Asylum seeker policies should deter boats and show compassion

Former prime minister Scott Morrison let the cat out of the bag on his refugee policy on the day of the federal election. For almost a decade, when critics suggested his policies on stopping the boats and offshore detention were taken to extremes as a way of wedging the ALP and playing to the far right, he insisted his sole concern was keeping our borders safe. Yet on election day in May, it has now been confirmed, Morrison used border policy to play the most cynical and hypocritical politics.

He had for almost a decade followed a strict policy of refusing to give out timely information on Operation Sovereign Borders and his tactics to turn back boats carrying asylum seekers. But a report by Home Affairs Department secretary Michael Pezzullo on Friday confirmed that Morrison’s office pressured the department to leak to selected journalists the story of an ongoing turn-back of a boat from Sri Lanka.

It seems Scott Morrison only kept “on-water matters” secret when it suited him.Credit:James Brickwood

The Liberal Party then sent text messages to voters as they went to the polls in the federal election and Morrison called a press conference claiming the boat was a harbinger of what would happen if Labor won.

The tawdry scheme broke the caretaker convention which restricts what governments can ask of public servants during elections, and by publishing information about an operation while it was ongoing, the government also could have jeopardised the operation and endangered lives. It seems Morrison only kept “on-water matters” secret when it suited him.

The incident is an unprincipled coda to Morrison’s prime ministership, but the broader question is whether the Coalition was being equally cynical and political in other aspects of its border policies.

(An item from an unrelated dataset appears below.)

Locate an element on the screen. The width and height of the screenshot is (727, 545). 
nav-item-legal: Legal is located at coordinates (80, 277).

There is no question that Australia must maintain the essential policy of turning back the boats and deterring new boat arrivals, but the Morrison government’s stance in regard to the tens of thousands of asylum seekers who reached Australia before that policy was imposed has been unnecessarily cruel. They have been trapped in limbo either in offshore detention, in detention in Australia or on temporary protection visas here.

The Coalition insisted that showing compassion would invite a new wave of boat arrivals. This argument was always questionable. Many saw it as an example of the Coalition government’s wedge politics, painting any expression of compassion as a vote for people smugglers.

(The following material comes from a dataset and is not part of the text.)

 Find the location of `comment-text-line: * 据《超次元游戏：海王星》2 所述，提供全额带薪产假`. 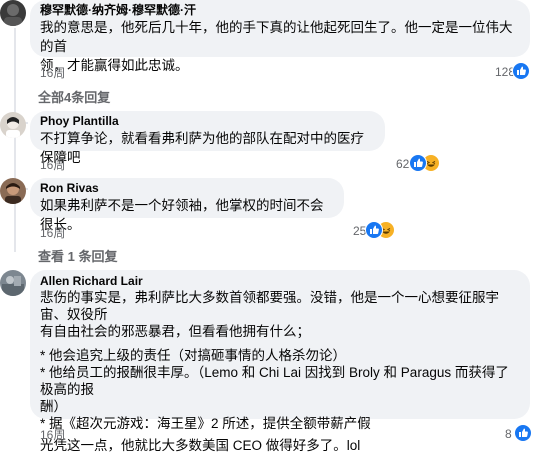

comment-text-line: * 据《超次元游戏：海王星》2 所述，提供全额带薪产假 is located at coordinates (206, 424).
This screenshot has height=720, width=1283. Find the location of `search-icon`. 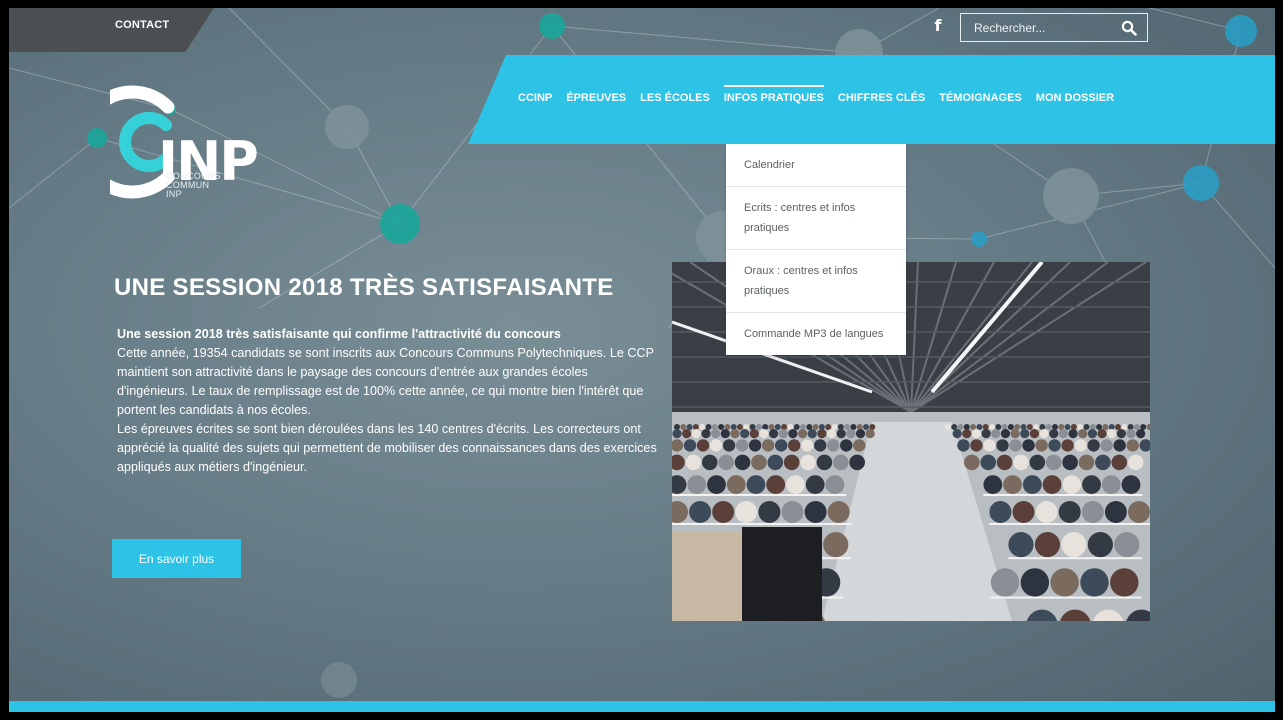

search-icon is located at coordinates (1129, 28).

For instance, the Coalition tried to block sick refugees and asylum seekers from coming to Australia from Manus Island and Nauru for medical treatment. When it was forced to bring them here, the government kept them locked up in hotels for years, rather than release them into the community. When it finally did release people, it was without any explanation or apparent plan.

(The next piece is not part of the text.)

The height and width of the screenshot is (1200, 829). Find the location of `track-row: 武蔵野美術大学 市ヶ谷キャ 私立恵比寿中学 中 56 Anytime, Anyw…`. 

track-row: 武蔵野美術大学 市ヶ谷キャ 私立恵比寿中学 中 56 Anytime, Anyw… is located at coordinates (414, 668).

The hotel policy was cruel and also expensive. A court challenge to this practice by Kurdish refugee Mostafa Azimitabar heard last week that the government was spending $3 million a month on one of dozens of hotels used for immigration detention.

With his decision to allow the Nadesalingam family (formerly known as the Murugappans) to return to their home in Biloela, Queensland, while they await the outcome of an appeal over their asylum claim, Prime Minister Anthony Albanese signalled he is planning to end this performative cruelty. He has also promised to offer permanent visas to 19,000 people already recognised as refugees but who have lived in limbo for years on temporary visas with limited rights.

It is time for Australia to move beyond the hyper-partisan debate over refugees and formulate policies that deter new boat arrivals while showing compassion to those who have come here looking for safety.